- Directed by: Ali Kazimi
- Written by: Ali Kazimi
- Produced by: Ali Kazimi
- Cinematography: Ali Kazimi
- Edited by: Steve Weslak
- Music by: Mychael Danna
- Production company: Peripheral Visions
- Release date: September 1994 (TIFF);
- Running time: 87 minutes
- Country: Canada
- Language: English

= Narmada: A Valley Rises =

1994 Canadian documentary film

Narmada: A Valley Rises is a Canadian documentary film, directed by Ali Kazimi and released in 1994. The film documents the activist campaign of Narmada Bachao Andolan against the then-proposed Narmada Dam project in Gujarat, India, including a 200-kilometre protest march by over 6,000 people that followed Gandhi's principles of non-violent resistance.

The film premiered in the Perspectives Canada program at the 1994 Toronto International Film Festival.
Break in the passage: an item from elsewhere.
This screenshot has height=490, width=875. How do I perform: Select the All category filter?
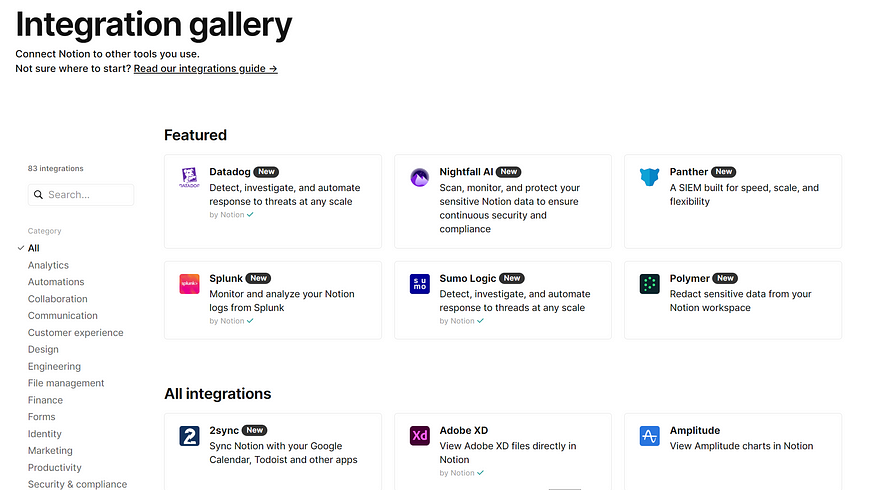(x=34, y=248)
It was subsequently screened at the Hot Docs Canadian International Documentary Festival in 1995, where it won the award for Best Political Documentary and Kazimi won the award for Best Direction. It received television broadcasts in 1995, both on Vision TV and as an episode of the CBC Television documentary series The Passionate Eye.

The film received a Genie Award nomination for Best Feature Length Documentary at the 16th Genie Awards in 1996.